**Data to examine**
-- Opening Marker --
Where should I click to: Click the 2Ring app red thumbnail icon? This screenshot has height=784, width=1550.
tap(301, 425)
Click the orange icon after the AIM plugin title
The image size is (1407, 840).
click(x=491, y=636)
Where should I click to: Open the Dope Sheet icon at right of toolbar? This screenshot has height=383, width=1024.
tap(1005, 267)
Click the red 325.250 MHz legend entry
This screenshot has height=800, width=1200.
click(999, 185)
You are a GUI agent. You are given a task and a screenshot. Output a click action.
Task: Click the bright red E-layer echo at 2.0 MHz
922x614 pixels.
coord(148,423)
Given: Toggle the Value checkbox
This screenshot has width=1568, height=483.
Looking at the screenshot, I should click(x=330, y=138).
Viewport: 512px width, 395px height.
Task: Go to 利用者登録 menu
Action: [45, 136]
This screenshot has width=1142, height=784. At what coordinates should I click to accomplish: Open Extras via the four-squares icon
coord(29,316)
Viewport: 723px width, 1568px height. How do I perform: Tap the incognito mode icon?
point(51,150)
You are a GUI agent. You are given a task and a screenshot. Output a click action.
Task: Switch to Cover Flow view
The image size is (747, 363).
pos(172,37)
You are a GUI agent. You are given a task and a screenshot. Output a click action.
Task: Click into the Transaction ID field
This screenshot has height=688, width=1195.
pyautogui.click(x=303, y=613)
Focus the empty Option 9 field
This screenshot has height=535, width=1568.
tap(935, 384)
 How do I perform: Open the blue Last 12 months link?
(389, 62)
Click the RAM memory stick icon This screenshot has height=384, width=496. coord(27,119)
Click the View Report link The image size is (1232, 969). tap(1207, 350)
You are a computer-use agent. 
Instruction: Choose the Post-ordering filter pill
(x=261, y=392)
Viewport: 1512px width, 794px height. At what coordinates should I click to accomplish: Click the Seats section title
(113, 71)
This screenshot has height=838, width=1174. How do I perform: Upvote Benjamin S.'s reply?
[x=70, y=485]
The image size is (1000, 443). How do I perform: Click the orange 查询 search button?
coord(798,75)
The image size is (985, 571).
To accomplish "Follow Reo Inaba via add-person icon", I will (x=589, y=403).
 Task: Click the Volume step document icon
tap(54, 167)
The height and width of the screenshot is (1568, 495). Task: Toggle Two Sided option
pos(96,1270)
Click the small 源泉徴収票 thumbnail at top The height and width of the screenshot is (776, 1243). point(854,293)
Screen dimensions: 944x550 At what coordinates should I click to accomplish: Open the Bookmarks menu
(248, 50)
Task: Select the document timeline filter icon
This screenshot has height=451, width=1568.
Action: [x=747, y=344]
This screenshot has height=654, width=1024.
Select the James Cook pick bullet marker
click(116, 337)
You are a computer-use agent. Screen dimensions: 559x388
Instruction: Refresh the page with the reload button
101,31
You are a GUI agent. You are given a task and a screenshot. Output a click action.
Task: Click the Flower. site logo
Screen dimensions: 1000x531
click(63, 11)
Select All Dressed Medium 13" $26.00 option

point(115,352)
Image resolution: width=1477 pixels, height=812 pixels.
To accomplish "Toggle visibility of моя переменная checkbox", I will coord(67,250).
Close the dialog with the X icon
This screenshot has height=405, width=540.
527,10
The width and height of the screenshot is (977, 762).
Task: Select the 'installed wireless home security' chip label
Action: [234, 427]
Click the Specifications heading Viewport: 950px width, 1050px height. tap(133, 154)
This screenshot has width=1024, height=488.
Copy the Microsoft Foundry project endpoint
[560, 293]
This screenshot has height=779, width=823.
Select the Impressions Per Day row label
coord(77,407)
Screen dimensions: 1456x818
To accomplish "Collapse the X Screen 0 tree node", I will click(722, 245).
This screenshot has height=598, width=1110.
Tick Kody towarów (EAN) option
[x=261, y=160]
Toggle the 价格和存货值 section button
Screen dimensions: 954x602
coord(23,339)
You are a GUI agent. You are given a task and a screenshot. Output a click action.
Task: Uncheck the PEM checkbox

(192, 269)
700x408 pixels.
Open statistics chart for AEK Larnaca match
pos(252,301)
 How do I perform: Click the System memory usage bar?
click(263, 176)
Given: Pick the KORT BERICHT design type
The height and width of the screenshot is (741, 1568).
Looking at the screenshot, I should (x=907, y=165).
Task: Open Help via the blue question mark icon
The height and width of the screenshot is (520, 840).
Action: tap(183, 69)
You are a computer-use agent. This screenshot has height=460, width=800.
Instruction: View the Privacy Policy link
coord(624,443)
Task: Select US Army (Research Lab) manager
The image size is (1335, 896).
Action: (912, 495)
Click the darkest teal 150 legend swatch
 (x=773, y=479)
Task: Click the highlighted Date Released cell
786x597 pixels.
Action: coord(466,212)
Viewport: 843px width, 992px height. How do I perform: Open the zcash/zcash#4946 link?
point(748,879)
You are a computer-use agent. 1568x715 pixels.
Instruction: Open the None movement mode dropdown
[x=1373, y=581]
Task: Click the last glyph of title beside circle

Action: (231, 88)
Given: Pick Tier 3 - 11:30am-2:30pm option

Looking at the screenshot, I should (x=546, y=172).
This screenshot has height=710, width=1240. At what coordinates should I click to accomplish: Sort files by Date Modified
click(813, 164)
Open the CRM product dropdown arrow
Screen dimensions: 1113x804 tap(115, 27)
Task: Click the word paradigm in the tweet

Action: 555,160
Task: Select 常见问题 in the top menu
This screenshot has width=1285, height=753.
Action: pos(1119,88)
-- Closing Marker --
**Work task**
Work out how many lines in the data above hold the word "field". Reply with nothing but the count.

**Solution for this task**
2